In vitro and animal studies have demonstrated the efficacy of a fucoidan extract from Cladosiphon seaweed (known in Japan as Okinawan Mozuku) against Helicobacter pylori, further supported by subsequent human trials in a clinical setting, where similar results were observed against gastric ulcer and non-ulcer dyspepsia (166).

Seagreens® wild wrack seaweeds, all members of the order Fucaceae, or Fucus, are rich in polysaccharides including fucose especially Seagreens® Food Capsules and Food Granules which can be used at high levels of daily intake. The seaweed polysaccharide fucoidan has been shown to inhibit the growth of a number of gram negative and gram positve organisms (139).

Antibiotic
Laboratory research shows wild wrack seaweed extract to be as effective as antibiotic drugs against common food poisoning bacteria including Staphylococcus aureus, Treptococcus pyogenes, and E. coli, the fungus Candia albicans, and a bacterium associated with pneumonia (19). Antibiotic activity of extracts of brown, green and red seaweeds may be facts in the importance of seaweed to faecal flora (178).

Antiviral
It appears that most if not all seaweed species contain antiviral sulphated polysaccharides. Research has shown a number of these including carageenans, fuciodans and sulphated thamnogalactans, to have substantial antiviral activity against enveloped viruses such as herpes and HIV.

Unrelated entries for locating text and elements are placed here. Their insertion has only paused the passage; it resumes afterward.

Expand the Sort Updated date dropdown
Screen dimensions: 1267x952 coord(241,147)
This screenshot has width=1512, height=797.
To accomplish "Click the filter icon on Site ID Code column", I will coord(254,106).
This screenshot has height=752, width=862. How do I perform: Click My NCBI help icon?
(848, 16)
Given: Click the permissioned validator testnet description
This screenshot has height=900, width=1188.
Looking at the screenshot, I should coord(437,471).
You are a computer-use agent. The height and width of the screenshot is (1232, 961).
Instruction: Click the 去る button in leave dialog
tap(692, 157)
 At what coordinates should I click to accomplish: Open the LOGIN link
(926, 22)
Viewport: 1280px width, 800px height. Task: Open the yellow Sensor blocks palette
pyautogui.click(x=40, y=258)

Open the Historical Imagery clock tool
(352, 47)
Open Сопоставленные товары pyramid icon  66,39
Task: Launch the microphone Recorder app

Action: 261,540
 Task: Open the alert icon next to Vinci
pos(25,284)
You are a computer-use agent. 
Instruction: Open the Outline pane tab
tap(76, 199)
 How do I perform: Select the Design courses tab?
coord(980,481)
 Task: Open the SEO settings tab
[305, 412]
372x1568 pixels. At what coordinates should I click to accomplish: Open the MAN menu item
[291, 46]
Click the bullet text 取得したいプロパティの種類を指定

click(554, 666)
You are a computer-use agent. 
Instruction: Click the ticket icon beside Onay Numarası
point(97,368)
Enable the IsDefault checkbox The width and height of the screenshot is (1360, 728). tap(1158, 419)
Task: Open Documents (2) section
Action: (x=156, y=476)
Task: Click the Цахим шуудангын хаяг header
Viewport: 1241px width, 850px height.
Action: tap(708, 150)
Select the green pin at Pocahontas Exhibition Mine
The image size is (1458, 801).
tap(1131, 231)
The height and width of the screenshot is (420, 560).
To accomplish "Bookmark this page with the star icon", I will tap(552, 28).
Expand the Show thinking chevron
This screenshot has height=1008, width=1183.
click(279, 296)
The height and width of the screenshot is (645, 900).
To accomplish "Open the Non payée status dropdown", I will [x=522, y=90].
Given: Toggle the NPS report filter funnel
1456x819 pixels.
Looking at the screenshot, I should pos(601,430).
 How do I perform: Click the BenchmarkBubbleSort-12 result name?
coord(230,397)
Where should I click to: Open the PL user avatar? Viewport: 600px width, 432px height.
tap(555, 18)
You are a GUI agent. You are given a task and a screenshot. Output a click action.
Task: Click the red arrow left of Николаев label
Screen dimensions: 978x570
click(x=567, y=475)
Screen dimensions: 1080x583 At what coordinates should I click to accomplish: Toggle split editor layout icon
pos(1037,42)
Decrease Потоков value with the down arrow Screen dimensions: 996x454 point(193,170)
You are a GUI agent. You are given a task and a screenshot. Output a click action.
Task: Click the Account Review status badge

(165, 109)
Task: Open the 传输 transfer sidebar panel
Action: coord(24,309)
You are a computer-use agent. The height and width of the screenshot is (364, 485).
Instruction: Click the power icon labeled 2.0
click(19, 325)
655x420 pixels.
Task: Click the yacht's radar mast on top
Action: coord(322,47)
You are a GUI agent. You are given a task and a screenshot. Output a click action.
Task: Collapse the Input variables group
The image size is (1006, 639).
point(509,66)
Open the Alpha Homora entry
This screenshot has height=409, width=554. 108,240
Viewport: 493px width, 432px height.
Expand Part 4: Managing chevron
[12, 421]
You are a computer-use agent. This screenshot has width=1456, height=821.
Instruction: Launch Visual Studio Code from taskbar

These compounds (the seaweed polysaccharides) block the entrance of viruses into cells, although other algal fractions also have virucidal and enzyme inhibitory activities, or can inhibit syncytium formation (167, 168, 169, 170, 171, 172). A useful inhibitory effect against AIDS virus infection from the special polysaccharides in wrack seaweed was proposed in the early 1990s (63), since they make up approximately half of total carbohydrate 700mg/g (see Table 2 below for a comprehensive nutritional profile). In 2004, a research paper attributed one of the unifying characteristics in those countries with unusually low rates of HIV to the regular consumption of seaweed (164).

Fucoidan, a seaweed polysaccharide, has been shown to inhibit the growth of a variety of viruses (143). In cancer studies, fucoidan induced apoptosis (cell replication) of human T-cell leukaemia virus (HTLV) type 1-infected T-cell lines and primary adult T-cell leukaemia cells (see also below under Cancer) (179). Carrageenan has been studied as a potential vaginal microbiocide (173).

The complex sulphated polysaccharides in Seagreens® stimulate lymphocyte and interferon production and other anti-tumour activity; also the immune enhancing T- and B-cells, inhibiting viral pathogenesis. Recent research (2000), using a red algæ Dumontiaceæ has shown that these polysaccharides support the body’s specific immune response to Herpes Simplex and Herpes Zoster viruses, helping to reduce or prevent the occurrence and severity of outbreaks. There was anecdotal evidence of marked improvement in cases of Epstein Barr and Candida. Two US patents were filed for clinical efficacy in the treatment of Herpes I & II.